> [PROBLEM DESCRIPTION]
Retype every record below exactly as it is written.

Saved data entries:
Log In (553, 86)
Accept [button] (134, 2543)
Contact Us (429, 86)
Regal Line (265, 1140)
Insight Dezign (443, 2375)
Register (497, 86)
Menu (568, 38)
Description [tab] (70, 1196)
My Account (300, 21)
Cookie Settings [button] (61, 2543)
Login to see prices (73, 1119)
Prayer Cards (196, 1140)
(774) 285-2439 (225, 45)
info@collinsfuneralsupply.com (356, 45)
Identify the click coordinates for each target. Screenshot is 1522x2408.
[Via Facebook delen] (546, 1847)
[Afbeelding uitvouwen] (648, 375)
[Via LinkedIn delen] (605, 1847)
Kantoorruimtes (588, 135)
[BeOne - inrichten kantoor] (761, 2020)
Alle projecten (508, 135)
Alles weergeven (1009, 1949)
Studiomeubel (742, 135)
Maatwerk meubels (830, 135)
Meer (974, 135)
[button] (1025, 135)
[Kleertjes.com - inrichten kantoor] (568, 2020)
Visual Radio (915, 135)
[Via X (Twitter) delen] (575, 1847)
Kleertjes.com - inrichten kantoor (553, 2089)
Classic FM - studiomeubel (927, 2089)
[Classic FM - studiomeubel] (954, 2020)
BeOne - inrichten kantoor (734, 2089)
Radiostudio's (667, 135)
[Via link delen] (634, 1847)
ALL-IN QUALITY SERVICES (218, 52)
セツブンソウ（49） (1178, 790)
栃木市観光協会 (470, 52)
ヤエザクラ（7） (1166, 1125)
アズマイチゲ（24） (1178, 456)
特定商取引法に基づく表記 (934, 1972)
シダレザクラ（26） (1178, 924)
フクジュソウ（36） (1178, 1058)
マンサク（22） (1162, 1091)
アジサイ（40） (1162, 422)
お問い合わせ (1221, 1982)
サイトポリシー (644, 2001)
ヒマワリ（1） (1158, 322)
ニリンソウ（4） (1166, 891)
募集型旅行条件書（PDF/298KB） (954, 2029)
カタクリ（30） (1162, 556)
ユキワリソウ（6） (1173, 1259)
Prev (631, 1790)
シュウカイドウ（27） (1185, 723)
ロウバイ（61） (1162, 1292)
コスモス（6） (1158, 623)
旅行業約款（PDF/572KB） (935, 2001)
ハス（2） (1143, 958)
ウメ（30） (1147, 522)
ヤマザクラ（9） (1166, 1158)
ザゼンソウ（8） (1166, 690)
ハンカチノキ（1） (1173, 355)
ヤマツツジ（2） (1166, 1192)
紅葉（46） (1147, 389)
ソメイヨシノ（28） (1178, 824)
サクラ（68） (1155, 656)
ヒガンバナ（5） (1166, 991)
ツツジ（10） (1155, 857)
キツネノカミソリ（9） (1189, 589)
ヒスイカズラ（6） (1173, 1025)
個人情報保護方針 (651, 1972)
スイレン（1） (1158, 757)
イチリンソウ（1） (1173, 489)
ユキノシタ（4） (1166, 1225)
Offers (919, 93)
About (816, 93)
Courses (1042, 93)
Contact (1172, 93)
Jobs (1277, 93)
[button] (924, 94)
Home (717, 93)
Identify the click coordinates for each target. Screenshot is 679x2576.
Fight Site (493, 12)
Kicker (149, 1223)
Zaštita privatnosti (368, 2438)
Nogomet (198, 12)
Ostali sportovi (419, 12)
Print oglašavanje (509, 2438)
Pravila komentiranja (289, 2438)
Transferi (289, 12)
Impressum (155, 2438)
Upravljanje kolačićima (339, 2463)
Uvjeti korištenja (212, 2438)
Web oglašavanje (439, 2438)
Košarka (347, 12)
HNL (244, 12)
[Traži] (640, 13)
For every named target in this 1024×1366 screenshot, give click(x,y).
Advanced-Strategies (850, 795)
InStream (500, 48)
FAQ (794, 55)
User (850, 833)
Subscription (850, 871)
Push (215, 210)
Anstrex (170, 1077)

> [SOLUTION TO THE EXERCISE]
Log In (553, 86)
Accept [button] (134, 2543)
Contact Us (429, 86)
Regal Line (265, 1140)
Insight Dezign (443, 2375)
Register (497, 86)
Menu (568, 38)
Description [tab] (70, 1196)
My Account (300, 21)
Cookie Settings [button] (61, 2543)
Login to see prices (73, 1119)
Prayer Cards (196, 1140)
(774) 285-2439 (225, 45)
info@collinsfuneralsupply.com (356, 45)
Identify the click coordinates for each target. Screenshot is 1522x2408.
[Via Facebook delen] (546, 1847)
[Afbeelding uitvouwen] (648, 375)
[Via LinkedIn delen] (605, 1847)
Kantoorruimtes (588, 135)
[BeOne - inrichten kantoor] (761, 2020)
Alle projecten (508, 135)
Alles weergeven (1009, 1949)
Studiomeubel (742, 135)
Maatwerk meubels (830, 135)
Meer (974, 135)
[button] (1025, 135)
[Kleertjes.com - inrichten kantoor] (568, 2020)
Visual Radio (915, 135)
[Via X (Twitter) delen] (575, 1847)
Kleertjes.com - inrichten kantoor (553, 2089)
Classic FM - studiomeubel (927, 2089)
[Classic FM - studiomeubel] (954, 2020)
BeOne - inrichten kantoor (734, 2089)
Radiostudio's (667, 135)
[Via link delen] (634, 1847)
ALL-IN QUALITY SERVICES (218, 52)
セツブンソウ（49） (1178, 790)
栃木市観光協会 (470, 52)
ヤエザクラ（7） (1166, 1125)
アズマイチゲ（24） (1178, 456)
特定商取引法に基づく表記 (934, 1972)
シダレザクラ（26） (1178, 924)
フクジュソウ（36） (1178, 1058)
マンサク（22） (1162, 1091)
アジサイ（40） (1162, 422)
お問い合わせ (1221, 1982)
サイトポリシー (644, 2001)
ヒマワリ（1） (1158, 322)
ニリンソウ（4） (1166, 891)
募集型旅行条件書（PDF/298KB） (954, 2029)
カタクリ（30） (1162, 556)
ユキワリソウ（6） (1173, 1259)
Prev (631, 1790)
シュウカイドウ（27） (1185, 723)
ロウバイ（61） (1162, 1292)
コスモス（6） (1158, 623)
旅行業約款（PDF/572KB） (935, 2001)
ハス（2） (1143, 958)
ウメ（30） (1147, 522)
ヤマザクラ（9） (1166, 1158)
ザゼンソウ（8） (1166, 690)
ハンカチノキ（1） (1173, 355)
ヤマツツジ（2） (1166, 1192)
紅葉（46） (1147, 389)
ソメイヨシノ（28） (1178, 824)
サクラ（68） (1155, 656)
ヒガンバナ（5） (1166, 991)
ツツジ（10） (1155, 857)
キツネノカミソリ（9） (1189, 589)
ヒスイカズラ（6） (1173, 1025)
個人情報保護方針 (651, 1972)
スイレン（1） (1158, 757)
イチリンソウ（1） (1173, 489)
ユキノシタ（4） (1166, 1225)
Offers (919, 93)
About (816, 93)
Courses (1042, 93)
Contact (1172, 93)
Jobs (1277, 93)
[button] (924, 94)
Home (717, 93)
Identify the click coordinates for each target. Screenshot is 679x2576.
Fight Site (493, 12)
Kicker (149, 1223)
Zaštita privatnosti (368, 2438)
Nogomet (198, 12)
Ostali sportovi (419, 12)
Print oglašavanje (509, 2438)
Pravila komentiranja (289, 2438)
Transferi (289, 12)
Impressum (155, 2438)
Upravljanje kolačićima (339, 2463)
Uvjeti korištenja (212, 2438)
Web oglašavanje (439, 2438)
Košarka (347, 12)
HNL (244, 12)
[Traži] (640, 13)
For every named target in this 1024×1366 screenshot, give click(x,y).
Advanced-Strategies (850, 795)
InStream (500, 48)
FAQ (794, 55)
User (850, 833)
Subscription (850, 871)
Push (215, 210)
Anstrex (170, 1077)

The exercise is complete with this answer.